Born in 1887, Davidsohn wrote the majority of his poems between 1908 and 1914. Davidsohn suffered from schizophrenia, which first began to affect him in 1912, and which cut short his period of creativity. By late 1914, the affliction had greatly inhibited his ability to function normally, and he was considered mad. Davidsohn spent the remainder of his life moving from one home, hospital, or sanitarium to another. In April of 1942, with Germany caught up in World War II, the Nazis deported him from a hospital in Bendorf-Sayn to an unknown concentration camp where he was subsequently killed.

Written in 1910, "Weltende" was inspired by Halley's Comet, which made an appearance that year. Earlier in 1910 Davidsohn, along with Kurt Hiller, Erwin Loewenson, and some other writers, founded the Neue Club in Berlin and opened a cabaret where they read their poetry. It was there that Davidsohn first read versions of "Weltende" and some of his other early poems, many of which were being published in German periodicals such as Der Sturm and especially Die Aktion. Davidsohn used the poem as a warning against the destruction of war, which was symbolized by the coming of a comet-like force sweeping over the earth: "The hat flies away from the pointed head of the philistine./ Everywhere in the atmosphere there is a resounding as of screams./ Slaters fall from the roofs and break in two/ And on the coasts—one reads—the waters are rising./ The storm is here, the unleashed seas are hopping/ On land in order to squash big dams./ Most people are having a cold in their head./ Railway trains are falling off the bridges." Despite warnings of the coming disaster, the bourgeois characters in the book ignore everything and continue on with life. In the periodical Literaturwissenschaftliches Jahrbuch im Auftrage der Gorres Gesellschaft, critic Richard Sheppard commented that, with the poem, Davidsohn created a scenario "where images of destructive irrationality are used to diagnose the situation of technological civilization and yet resisted through irony."

"Weltende" was very influential during the early part of the twentieth century, and continued to be discussed in college classrooms over four decades after its first appearance. "To print all essays devoted to Davidsohn's poem would fill volumes," literary critic Armin Arnold wrote in Review of National Literatures. In Modern Language, critic Michael Butler called the poem "the modernist breakthrough of Expressionism" and a "programmatic vision of the end of the world." Butler continued, "Davidsohn's vision is a sardonic and grotesque one which mocks any pretension to see causality as the mortar cementing the social fabric together."

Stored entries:

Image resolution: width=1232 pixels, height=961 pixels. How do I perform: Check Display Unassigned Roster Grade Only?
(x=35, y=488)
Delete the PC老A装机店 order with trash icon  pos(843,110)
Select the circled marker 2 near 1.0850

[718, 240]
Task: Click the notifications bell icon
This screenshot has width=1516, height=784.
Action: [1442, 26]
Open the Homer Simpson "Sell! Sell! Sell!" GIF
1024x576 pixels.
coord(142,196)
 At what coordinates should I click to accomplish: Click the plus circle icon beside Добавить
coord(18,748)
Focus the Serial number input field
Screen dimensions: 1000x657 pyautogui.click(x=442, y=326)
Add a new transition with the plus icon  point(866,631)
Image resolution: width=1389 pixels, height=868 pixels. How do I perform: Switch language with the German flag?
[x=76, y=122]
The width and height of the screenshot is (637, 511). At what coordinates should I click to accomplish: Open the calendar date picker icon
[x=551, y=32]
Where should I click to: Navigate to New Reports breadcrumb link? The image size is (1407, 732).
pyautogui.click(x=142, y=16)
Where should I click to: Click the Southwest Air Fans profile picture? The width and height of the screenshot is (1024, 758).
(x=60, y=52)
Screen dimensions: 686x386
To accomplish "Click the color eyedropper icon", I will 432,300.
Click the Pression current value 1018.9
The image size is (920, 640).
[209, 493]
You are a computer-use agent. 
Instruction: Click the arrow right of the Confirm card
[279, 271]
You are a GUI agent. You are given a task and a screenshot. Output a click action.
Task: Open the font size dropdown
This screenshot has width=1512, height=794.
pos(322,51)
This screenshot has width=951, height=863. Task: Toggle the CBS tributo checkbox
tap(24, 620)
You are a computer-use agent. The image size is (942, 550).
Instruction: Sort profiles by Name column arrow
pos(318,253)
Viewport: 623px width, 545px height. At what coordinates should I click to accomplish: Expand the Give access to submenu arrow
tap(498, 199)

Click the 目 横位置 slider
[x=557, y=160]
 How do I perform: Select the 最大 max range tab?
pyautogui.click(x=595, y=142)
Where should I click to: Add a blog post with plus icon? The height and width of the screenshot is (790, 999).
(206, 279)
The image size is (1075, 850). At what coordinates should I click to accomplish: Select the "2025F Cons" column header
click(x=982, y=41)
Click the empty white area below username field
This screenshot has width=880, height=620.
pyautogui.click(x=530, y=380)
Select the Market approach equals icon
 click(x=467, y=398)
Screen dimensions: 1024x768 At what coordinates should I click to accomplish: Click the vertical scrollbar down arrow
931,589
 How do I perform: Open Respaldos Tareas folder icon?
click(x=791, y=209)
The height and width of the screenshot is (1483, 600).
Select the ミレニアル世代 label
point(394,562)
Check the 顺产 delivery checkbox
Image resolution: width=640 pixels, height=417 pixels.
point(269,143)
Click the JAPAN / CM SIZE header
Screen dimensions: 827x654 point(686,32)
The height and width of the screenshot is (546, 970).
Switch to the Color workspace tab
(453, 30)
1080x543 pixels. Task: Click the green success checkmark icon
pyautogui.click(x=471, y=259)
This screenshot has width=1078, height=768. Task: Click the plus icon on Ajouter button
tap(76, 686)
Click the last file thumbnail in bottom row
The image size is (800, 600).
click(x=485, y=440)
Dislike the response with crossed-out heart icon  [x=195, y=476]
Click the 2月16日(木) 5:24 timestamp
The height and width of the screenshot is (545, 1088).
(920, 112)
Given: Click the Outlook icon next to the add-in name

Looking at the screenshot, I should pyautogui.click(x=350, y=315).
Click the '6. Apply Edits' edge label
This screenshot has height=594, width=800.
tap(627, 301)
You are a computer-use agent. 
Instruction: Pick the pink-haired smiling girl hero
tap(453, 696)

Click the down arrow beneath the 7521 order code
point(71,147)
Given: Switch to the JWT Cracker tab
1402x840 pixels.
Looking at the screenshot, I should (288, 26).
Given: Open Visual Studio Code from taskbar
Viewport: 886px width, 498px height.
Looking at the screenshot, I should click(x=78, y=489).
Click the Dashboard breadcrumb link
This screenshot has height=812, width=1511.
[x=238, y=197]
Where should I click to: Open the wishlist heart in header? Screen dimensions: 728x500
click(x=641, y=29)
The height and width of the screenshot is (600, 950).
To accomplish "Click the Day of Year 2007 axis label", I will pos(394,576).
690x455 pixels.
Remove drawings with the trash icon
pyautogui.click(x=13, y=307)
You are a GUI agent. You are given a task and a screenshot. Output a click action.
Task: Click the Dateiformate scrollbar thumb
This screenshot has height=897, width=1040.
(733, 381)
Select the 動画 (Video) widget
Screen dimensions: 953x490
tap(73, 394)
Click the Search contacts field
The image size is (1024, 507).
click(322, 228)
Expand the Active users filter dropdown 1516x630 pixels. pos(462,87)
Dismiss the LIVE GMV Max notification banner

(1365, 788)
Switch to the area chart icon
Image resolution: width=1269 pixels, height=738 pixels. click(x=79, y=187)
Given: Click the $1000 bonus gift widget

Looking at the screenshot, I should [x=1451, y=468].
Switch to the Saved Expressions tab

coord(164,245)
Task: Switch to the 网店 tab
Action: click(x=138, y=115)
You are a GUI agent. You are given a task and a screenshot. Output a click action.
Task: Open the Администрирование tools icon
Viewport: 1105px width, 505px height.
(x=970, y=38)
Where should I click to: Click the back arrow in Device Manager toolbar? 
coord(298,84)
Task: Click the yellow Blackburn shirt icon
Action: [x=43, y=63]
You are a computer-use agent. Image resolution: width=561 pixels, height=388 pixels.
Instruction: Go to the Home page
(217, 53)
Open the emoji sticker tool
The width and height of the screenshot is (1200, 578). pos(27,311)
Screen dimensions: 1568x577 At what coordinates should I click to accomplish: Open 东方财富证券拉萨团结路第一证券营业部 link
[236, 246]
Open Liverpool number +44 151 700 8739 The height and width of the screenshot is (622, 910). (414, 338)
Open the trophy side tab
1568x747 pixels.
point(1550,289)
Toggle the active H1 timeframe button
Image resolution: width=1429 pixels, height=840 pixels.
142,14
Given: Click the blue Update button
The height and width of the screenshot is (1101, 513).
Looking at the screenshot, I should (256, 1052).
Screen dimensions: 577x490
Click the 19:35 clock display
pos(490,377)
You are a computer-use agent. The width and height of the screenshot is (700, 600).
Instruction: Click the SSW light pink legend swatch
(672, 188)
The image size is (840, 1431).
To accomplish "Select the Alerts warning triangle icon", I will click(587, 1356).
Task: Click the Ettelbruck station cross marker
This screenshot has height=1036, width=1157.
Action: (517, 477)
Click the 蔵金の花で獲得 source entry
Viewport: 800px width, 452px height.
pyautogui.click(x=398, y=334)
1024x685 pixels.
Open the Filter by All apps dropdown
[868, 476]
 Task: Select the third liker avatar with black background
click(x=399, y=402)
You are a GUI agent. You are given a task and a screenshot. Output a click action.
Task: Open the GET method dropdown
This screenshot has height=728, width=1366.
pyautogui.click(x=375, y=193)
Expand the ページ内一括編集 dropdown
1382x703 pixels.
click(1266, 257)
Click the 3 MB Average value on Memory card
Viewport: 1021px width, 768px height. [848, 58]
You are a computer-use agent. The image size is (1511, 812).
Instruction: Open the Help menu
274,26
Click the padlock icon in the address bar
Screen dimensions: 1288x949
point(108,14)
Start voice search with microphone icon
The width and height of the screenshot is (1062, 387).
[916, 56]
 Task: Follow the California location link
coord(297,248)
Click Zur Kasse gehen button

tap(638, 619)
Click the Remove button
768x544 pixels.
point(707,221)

- _Exercise brief_:
Answer these questions from the Davidsohn text:
1. In what year did schizophrenia first begin to affect Davidsohn?
2. What club did Davidsohn help found in Berlin in 1910?
3. In which publication did Michael Butler comment on "Weltende"?

- _Exercise answer_:
1. 1912
2. The Neue Club
3. Modern Language